▶ What you will do
In the article about the Connect Ability Challenge, which entry won the grand prize?

For the past three months, engineers and innovators like Kumar worked on new and innovative solutions for people with physical, social, emotional and cognitive disabilities as part of the Connect Ability Challenge. Of the 63 software, wearable and other technology solutions submitted by developers from 16 states and 15 countries, 10 were honored this week at a ceremony that coincided with the 25th anniversary of the Americans with Disabilities Act. A total of $100,000 was given out with the grand prize going to Austria’s Kinesic Mouse, a mobility solution that allows users to control a PC hands-free.

A panel of experts from the engineering, technology and disability communities awarded cash prizes with funding from AT&T and the Rehabilitation Engineering & Assistive Technology Society of North America.

“As our technology continues to evolve, we are finding new ways to improve the lives of the disabled, increase their access to technology and allow them to more fully enjoy the benefits of modern life. That’s what this challenge is all about,” U.S Sen. Chuck Schumer, D-N.Y., told the crowd.

Taking the $10,000 award for best solution for people with communicative and cognitive disabilities was a 2-year-old San Francisco startup called Drumpants, already known among techies and fans of the ABC-TV show “Shark Tank” for the playable, wearable technology it calls “the world’s first industrial quality wearable musical instrument.” For this challenge, Drumpants tweaked its technology to create Taps, a wearable device with sensors that a person with a disability can tap to trigger custom phrases recorded on their smartphone app.

“Using our technology, we’ve expanded out wearable triggers to help people do things like control devices and turn on lights,” said team lead and CTO Tyler Freeman. “It’s like having a personal assistant that’s triggered by sensors on your clothes or on your wheelchair or cane. People with limited mobility or who have trouble speaking can tap a sensor, and their phone will speak phrases for them. Each trigger brings up a different phrase.”

Product Manager Mike Zinn said the tool will help caregivers understand a person’s needs, like “I need to use the washroom” or “Please help me stand up” or that most powerful phrase of all, “Leave me alone.”

Freeman said the first batch of Taps has already sold out and that more are on their way. The unit sells for $400, which he said is much more reasonable than a competitor’s product that goes for $1,200.

The third Bay Area winner was a Berkeley-based startup called Transcense, whose entry is a mobile solution called Ava that helps people with hearing disabilities by tracking conversations in the surrounding area and translating the sound into text for mobile and tablet use in real time. The app will be available Sept. 21 in beta form and eventually, said CEO Thibault Duchemin, they hope to offer various subscription levels up to $30 a month, which would allow users to participate in unlimited conversations.

Duchemin got the inspiration for the device after growing up in Paris with a mother, father and sister who are all deaf. He could see first-hand how difficult it was for individuals who are hard-of-hearing to follow more than one speaking voice at a time.

“In my family, we call it ‘the Thanksgiving syndrome,’ where everyone is talking at once,” he said. “For a deaf person, losing the flow of the conversation makes you suddenly feel super alone because so many people are talking around you that it’s all a blur.”

The winning apps all sound good to Frances Merrill, information and referral coordinator for Silicon Valley Independent Living Center in San Jose. Because she has cerebral palsy and must often use a power chair to get around, the 54-year-old Merrill said wearable sensors like the ones Drumpants has come up with could be a real blessing.

“Any new product or device that can help more people stay independent or become more independent,” she said, “I’d welcome. These new technologies are 100 percent important because they can give new freedom to people who have trouble walking or are hard of hearing.”

▶ Available data
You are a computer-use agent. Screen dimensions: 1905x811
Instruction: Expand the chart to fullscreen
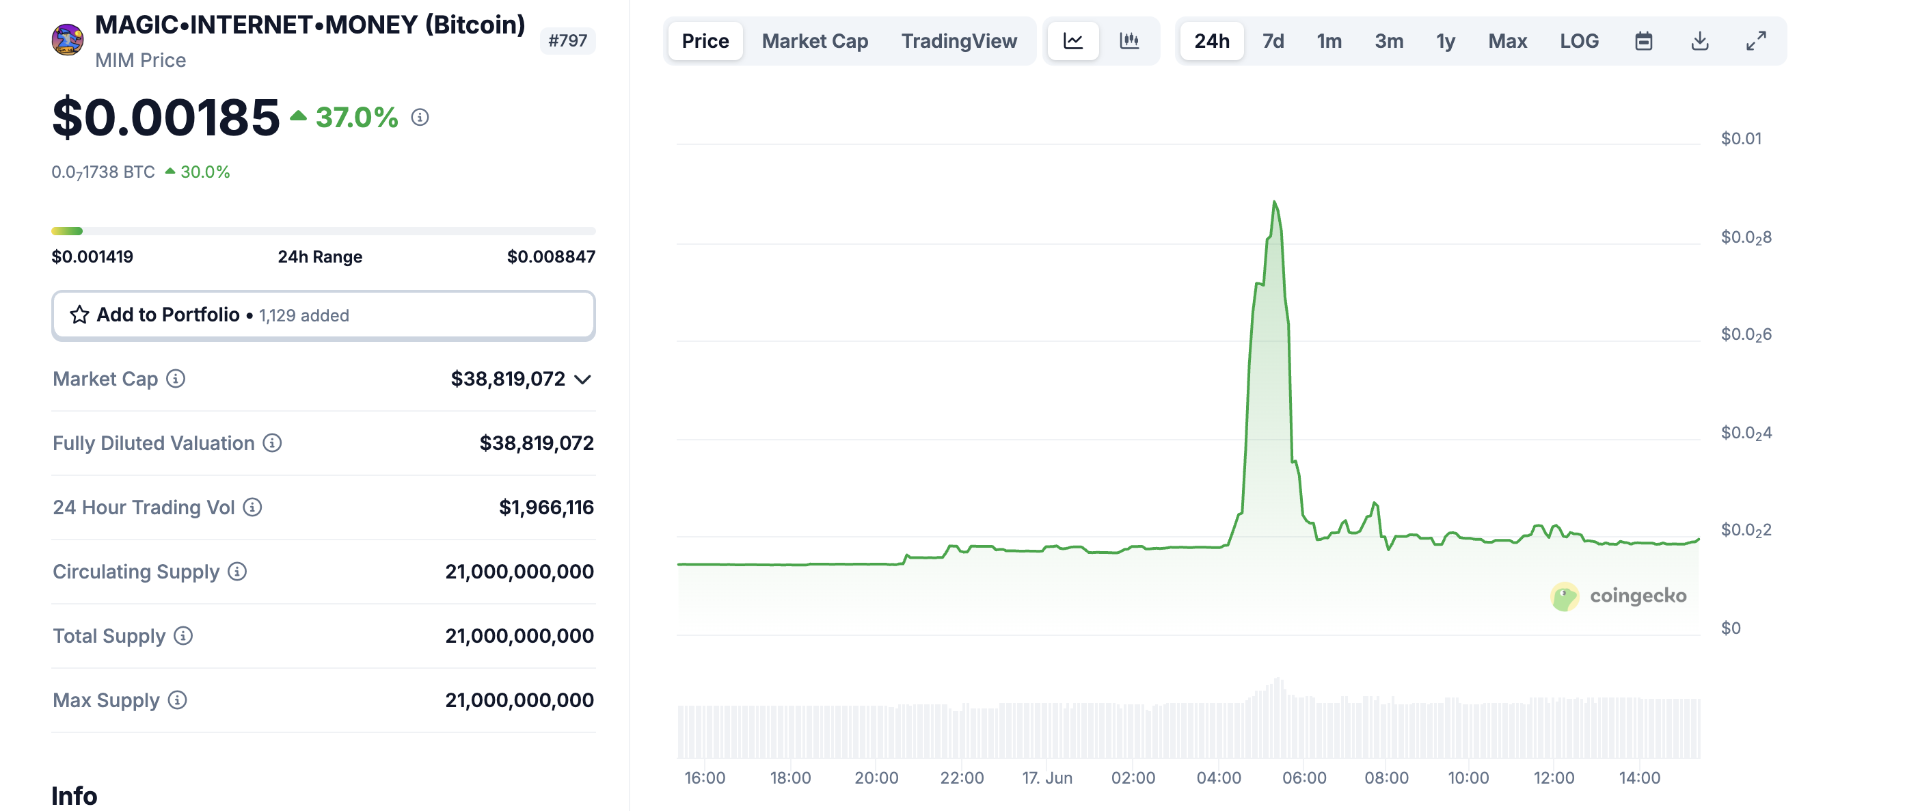pyautogui.click(x=1756, y=41)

▶ Reply to the exercise
Austria's Kinesic Mouse, a mobility solution that lets users control a PC hands-free.